Dr. Prakasha Kempaiahis an Associate Consultant at Mayo Clinic, 4500 San Pablo Road, Jacksonville, FL 32224. Dr. Kempaiah received his PhD. from the Institute for Human Genetics, University of Goettingen, Germany. He has completed certificate course in Clinical and Translational Research (CTR) at UNM. He is trained in the field of genetics, cell biology, biochemistry, immunology, and infectious diseases. He has trained over 16 undergraduate, 6 masters, 6 PhD students and 10 international trainees in the last 12 years. Dr. Kempaiah's PhD thesis work on protein transduction domain mediated recombinant protein supplementation therapy for Rett-syndrome resulted in two disclosures. Dr. Kempaiah is an editorial board member of Open Journal of Apoptosis, Human Parasitic Diseases, Journal of Life Medicine, AIMS Genetics, Asian Council of Science Editors and Journal of Public Health & Epidemiology. He is also an invited peer-reviewer for Human Parasitic Diseases, Gene Regulation and Systems Biology, Cancer Cell International, Breast Cancer, Biotechnology Progress, Journal of Cell Death, Immunology and Immunogenetics Insights, Gene Expression to Genetical Genomics and Cancer Informatics and Bentham publishers.

Research Interests:

Dr.

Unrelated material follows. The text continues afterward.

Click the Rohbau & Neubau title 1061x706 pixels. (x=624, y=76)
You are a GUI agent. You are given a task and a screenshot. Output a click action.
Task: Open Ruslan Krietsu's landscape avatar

Kempaiah currently overseas the research activities of pediatric malaria and co-infections. He is primarily involved in investigating the genetic basis of infectious disease outcome and therapeutics development. His research projects includes: (1), determining the relationship between the immunomodulatory aspect of immune response genes and promoter polymorphism (SNPs and VNTRs), functional changes, downstream effects on modulator production, and SMA manifestation; (2), determining the suitability of Glutamine as a therapeutic agent in children with malaria to target HSP70 production and improve the therapeutic effects of anti-malarials in combination with glutamine; (3), GWAS and whole genome transcriptome arrays to identify important markers, CNVs and candidates gene pathways that condition development of anemia; (4), malaria parasite cultures for anti-malarial drug screening and to isolate hemozoin (PfHz) and testing its immunomodulatory activities using in-vitro cultures; (5), elucidating the molecular mechanisms of inflammatory-derived inefficient erythropoiesis using CD34+ hematopoietic progenitor’s cells isolated from umbilical specimens; (6), Identifying natural and pharmacological compounds to stimulate inflammatory mediators altered during anemia using in-vitro cultures. (7), Development of in-vitro stem cell based erythropoiesis model to study molecular mechanisms of chronic anemias.